Sorry, I don't understand how to break the quoted test to write in the middle of it. So I'll just reply to this one.
R C-R wrote:
If the free memory is below the low water mark, OS X should free a bunch of pages from the inactive memory. I have been monitoring the memory usage in the last few days and as far as I could check none of that happened.
It frees up only as many pages of inactive memory as it needs. And it does this much faster & more often than you can track during normal operation.
I've read this argument before. True, in 1 second time frame who knows what really happens. But here we are talking about activities visible to the human eye (by mean of a monitoring tool, obviously) that do not really fit with what one think should be the most efficient behavior.
Like now for example. I just streamed a movie to my PS3 and the what I call "available memory" (about 1GB) still kept constant. Only that the Inactive memory raised to 980MB and the Free memory went down to 20MB. The swap area was reported to be 0B. So I decided to open Chrome on top of that and load all preferred tabs. It freed some memory (100MB or so) and filled a swap area of 320MB (page out).

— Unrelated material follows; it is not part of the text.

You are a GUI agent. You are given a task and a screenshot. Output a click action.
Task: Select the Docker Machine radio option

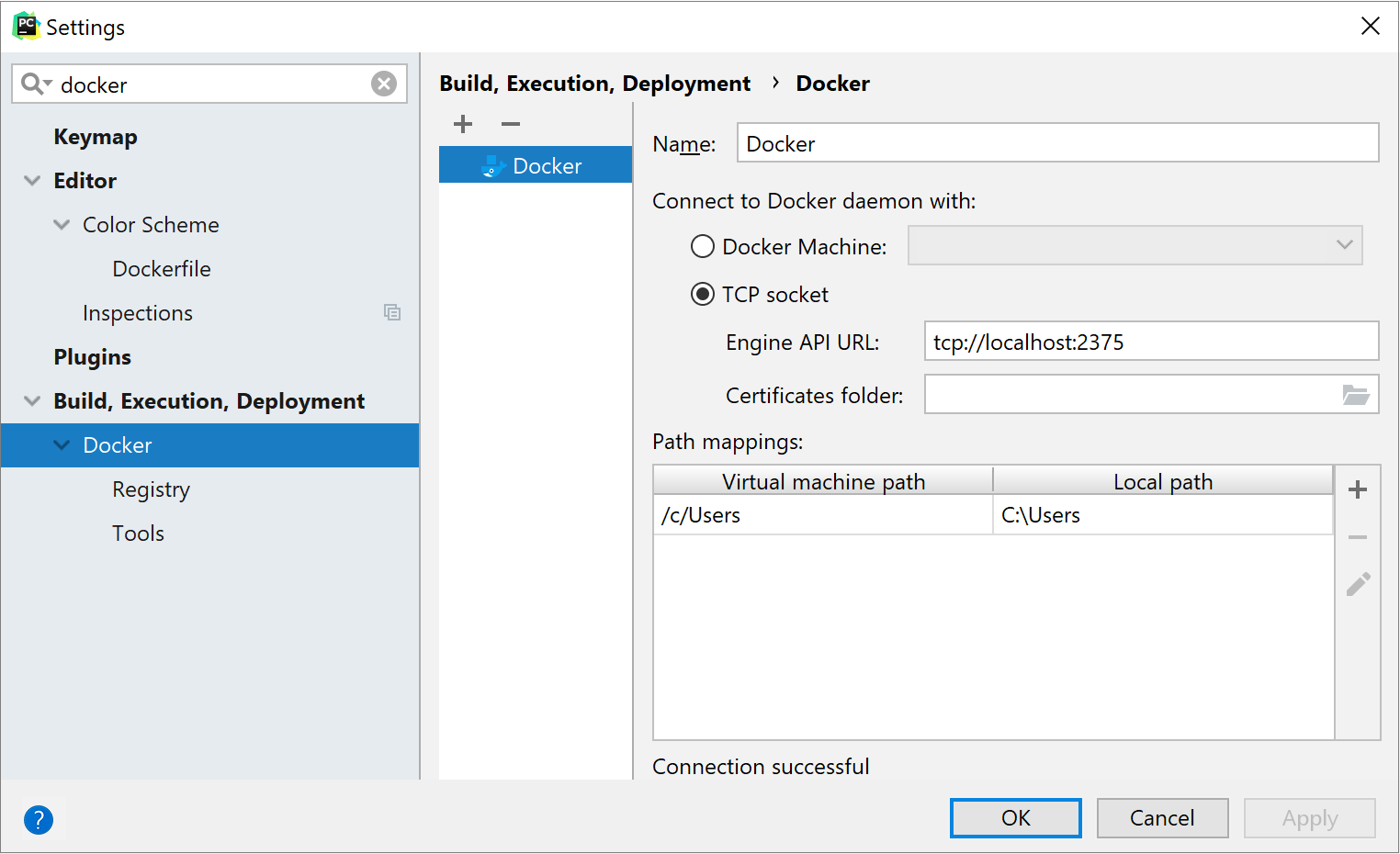pos(703,246)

Closed Chrome, the swap area went down to 37MB and the Free Memory up to 753MB!! Plus 179MB of Inactive memory. What.. the .. beep?!
That means that Lion paged out 320MB, allegedly from Inactive memory, gave it to Chrome, and once Chrome was closed it decided that not only the paged Inactive memory was not needed, but also another 1/2 GB on top of that could be freely given back to the kernel. Couldn't it just free it as soon as it was needed? Did it have to add hard disk writes overhead? I repeat, to me this is either a bug or a very dumb decision. A new active process should have priority over some forgotten data that might be useful in the future.
BTW to disable the virtual memory I use this command:
sudo launchctl unload -w /System/Library/LaunchDaemons/com.apple.dynamic_pager.plist
After that the dynamic_pager process disappears:
BlueMoon:Scripts $ ps -ef | grep dyn
0 73 1 0 2:57pm ?? 0:00.17 /sbin/dynamic_pager -F /private/var/vm/swapfile
502 809 235 0 8:24pm ttys000 0:00.01 grep dyn
BlueMoon:Scripts $ sudo launchctl unload -w /System/Library/LaunchDaemons/com.apple.dynamic_pager.plist
Password:
BlueMoon:Scripts $ ps -ef | grep dyn
502 815 235 0 8:24pm ttys000 0:00.00 grep dyn
BlueMoon:Scripts $
I think at this point there is no more virtual memory. Not sure how it works.